The penalties you can receive for domestic violence charges in Texas depend on a few factors, including the type of violence and whether it was the first offense. In general, domestic violence can result in the following possible penalties:
- Jail or prison time
- Misdemeanor or felony charges
- Changes to your permanent, criminal record
- Restrictions to your lifestyle that result from a conviction on your record
Penalties for Different Types of Domestic Violence
Domestic violence occurs when one person commits an act that results in physical harm toward a family member, partner, or another household member.
When that physical harm qualifies as assault or sexual assault, you may receive charges and face the resulting penalties for the offense.
Penalties for Assault Charges
If you caused or threatened bodily harm to a partner, family member, or household member, you may be charged with assault, according to the Texas Penal Code §5.22.01. Assault charges can also result if you committed an offense that you knew would be considered offensive or unwelcome by the other party.
In the state of Texas, assault usually carries a Class A misdemeanor charge. Class A misdemeanors may result in the following penalties, according to Texas Penal Code §5.12.21:
- A fine of not more than $4,000
- Jail time of not more than 1 year
- Both a fine and jail time
Penalties for Sexual Assault Charges
Sexual assault of someone in your household is also considered domestic violence in Texas and carries much stricter charges.
A person charged with sexual assault in Texas typically receives a second-degree felony. This charge may result in the following penalties, according to Texas Penal Code 5.12.33:
- Prison time of no less than 2 years and no more than 20 years
- A fine of no more than $10,000
Who Can Be Charged with Domestic Violence?
You may be charged with domestic violence in Texas if you committed an act that could be considered harmful or threatening toward members of your household or former household. This includes children, intimate partners, other family members, and other dependents, according to the Office of the Attorney General.
You do not have to be married to your partner to be charged with domestic assault, and “family member” can refer to:
- Relatives who are blood relations or related by marriage
- Your child’s other parent
- Foster children
- Foster parents
Other Consequences of Domestic Violence Charges
In addition to receiving a criminal record, possible jail or prison time, and fines, you may experience other long-term consequences, depending on your individual charges.

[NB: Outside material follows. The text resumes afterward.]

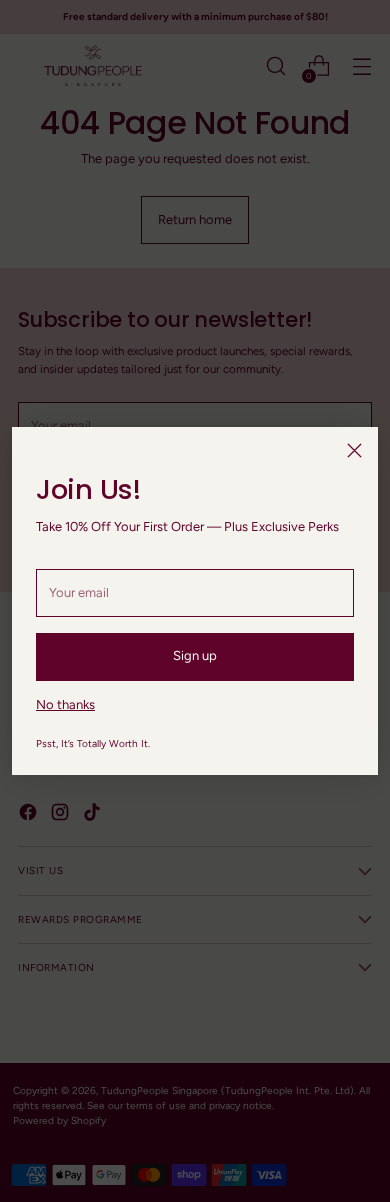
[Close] (354, 450)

Penalties That Affect Everyday Life
Some possible long-term penalties for those charged with domestic violence in Texas include:
- Losing the right to legally hunt
- Losing the right to legally fish
- Losing the right to bear arms (owning or possessing firearms)
Penalties That Affect Your Career and Family
Having a felony charge could mean you lose your job and can affect your ability to obtain future employment. This could mean a change in career and other employment barriers.
If you are going through a divorce, having domestic violence charges could also mean you see effects to custody arrangements, such as losing the right to see your child unsupervised.
Your Legal Options if You Have Been Charged with Domestic Violence
What will happen after you are charged with domestic violence will depend on your individual circumstances.
Affidavit of Non-Prosecution
If your spouse, partner, or other family member does not want charges brought against you, they may be able to file an affidavit of non-prosecution.
This form persuades the prosecutor to stop the charges. However, a prosecutor can choose to ignore this affidavit, regardless of the person’s wishes.
The prosecutor may consider such factors as whether this was your first offense, if you have a previous criminal record associated with violence, and other related factors.
Getting Help from a Texas Domestic Violence Lawyer
Because there is no guarantee that charges brought against you will be dropped, it may be in your best interest to seek help from a lawyer.
A Texas domestic violence lawyer can explain your charges, your possible penalties, and your legal rights and provide you with information on your legal options.
If you work with a lawyer, they can gather evidence to help you work toward the best possible outcome by building a strong defense.
Find Help for Domestic Violence Charges in Texas with an Attorney
A domestic violence charge does not have to define the rest of your life, even if it results in penalties. Consider working with a domestic violence lawyer in Texas to learn what steps you can take after being charged.